(TEXT SECTION)

Romney and Ryan
Mitt Romney and Paul Ryan: the republican ticket for the Withe House. Reuters

A television advert has lampooned US Republican vice-presidential candidate Paul Ryan for his plans to scale back the Medicare system, which guarantees access to health insurance for American pensioners.

In the advert, an actor strongly resembling Ryan pushes a granny in a wheelchair around a park, before throwing her off a cliff.

The commercial continues with the message: "Is America beautiful without Medicare? Ask Paul Ryan and his friends in Congress." It then gives Ryan's Congress phone number.

The ad, made privately by political group The Agenda Project, refers to Ryan's plans to raise the qualification age for Medicare support from 65 to 67, and scale back the level of state involvement.

Under Ryan's programme, rather than receiving healthcare insurance directly from the state, senior citizens would receive vouchers to purchase their own private health programmes.

(End TEXT SECTION)
(SOURCE MATERIAL)

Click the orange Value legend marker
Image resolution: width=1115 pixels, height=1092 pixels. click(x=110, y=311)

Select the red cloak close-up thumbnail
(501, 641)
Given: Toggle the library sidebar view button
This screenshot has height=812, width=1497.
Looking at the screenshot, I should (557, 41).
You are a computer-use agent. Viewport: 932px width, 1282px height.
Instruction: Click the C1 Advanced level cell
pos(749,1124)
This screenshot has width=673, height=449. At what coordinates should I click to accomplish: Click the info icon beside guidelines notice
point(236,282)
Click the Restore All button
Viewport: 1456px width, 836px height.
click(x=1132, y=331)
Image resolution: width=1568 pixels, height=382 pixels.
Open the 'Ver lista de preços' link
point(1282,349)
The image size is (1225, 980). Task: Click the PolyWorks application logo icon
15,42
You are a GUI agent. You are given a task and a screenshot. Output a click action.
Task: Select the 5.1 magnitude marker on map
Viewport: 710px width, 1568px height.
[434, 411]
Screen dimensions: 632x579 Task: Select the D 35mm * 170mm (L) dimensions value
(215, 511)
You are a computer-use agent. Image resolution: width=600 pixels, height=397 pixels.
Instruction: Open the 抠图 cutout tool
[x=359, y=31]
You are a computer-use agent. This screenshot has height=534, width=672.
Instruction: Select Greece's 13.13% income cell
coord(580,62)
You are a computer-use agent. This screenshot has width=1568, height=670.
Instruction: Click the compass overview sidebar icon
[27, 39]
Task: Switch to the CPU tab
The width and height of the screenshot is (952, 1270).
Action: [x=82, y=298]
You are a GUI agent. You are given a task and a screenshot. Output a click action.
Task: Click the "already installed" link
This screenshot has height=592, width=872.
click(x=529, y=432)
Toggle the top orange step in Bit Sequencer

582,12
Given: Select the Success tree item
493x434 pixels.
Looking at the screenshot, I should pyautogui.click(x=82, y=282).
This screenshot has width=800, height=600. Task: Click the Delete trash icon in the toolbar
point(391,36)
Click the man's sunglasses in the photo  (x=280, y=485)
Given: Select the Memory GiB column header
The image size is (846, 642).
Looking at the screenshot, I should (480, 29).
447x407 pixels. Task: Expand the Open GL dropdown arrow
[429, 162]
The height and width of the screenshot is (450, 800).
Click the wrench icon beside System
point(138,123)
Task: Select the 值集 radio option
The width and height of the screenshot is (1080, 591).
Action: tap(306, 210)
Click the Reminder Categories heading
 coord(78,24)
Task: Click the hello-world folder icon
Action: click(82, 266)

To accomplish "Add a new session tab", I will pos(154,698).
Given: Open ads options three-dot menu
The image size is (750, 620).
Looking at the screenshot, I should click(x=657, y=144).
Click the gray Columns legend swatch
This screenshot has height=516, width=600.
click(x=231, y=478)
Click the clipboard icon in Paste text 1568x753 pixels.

(End SOURCE MATERIAL)

# [WORK INSTRUCTIONS]
1. From the article on the Medicare advert, list in order each thing that happens in the advert.
2. Answer these questions from the article on the Medicare advert:
(a) What does the Medicare system guarantee?
(b) Who made the advert?
(c) Under Ryan's programme, what would senior citizens receive instead of healthcare insurance directly from the state?
3. Write the next part of the article on the Medicare advert, beginning after its final sentence.

# [TASK RESPONSES]
1.
1. An actor strongly resembling Paul Ryan pushes a granny in a wheelchair around a park.
2. He throws her off a cliff.
3. The message appears: "Is America beautiful without Medicare? Ask Paul Ryan and his friends in Congress."
4. The advert gives Ryan's Congress phone number.

2.
(a) Access to health insurance for American pensioners.
(b) The political group The Agenda Project, which made it privately.
(c) Vouchers to purchase their own private health programmes.

3.
The ad was originally released last year, but The Agenda Project is now re-releasing it in four 'swing states' ahead of America's presidential elections.

Angry seniors

Ryan's proposal to convert Medicare into a voucher system is likely to anger elderly voters, who usually represent a key source of strength for his Republican party. In recent opinion polls, Republican presidential candidate Mitt Romney led his opponent, Barack Obama, by a considerable margin among the elderly.

The campaign team representing Obama has been quick to seize on Ryan's Medicare proposals, in an attempt to win back support among America's seniors.

"Romney and Ryan want to end Medicare as we know it while giving millionaires a tax cut - and Floridians aren't buying it," Obama's staff wrote on the president's official twitter account - aiming their message at Florida, a state with a large population of pensioners.

Criticism of NHS

In 2009, Ryan wrote an article attacking Britain's National Health Service (NHS) in the Wall Street Journal.

Demonstrating his stance on healthcare, Ryan wrote: "We need only look to Great Britain and elsewhere to see the effects of socialised healthcare on the broader economy.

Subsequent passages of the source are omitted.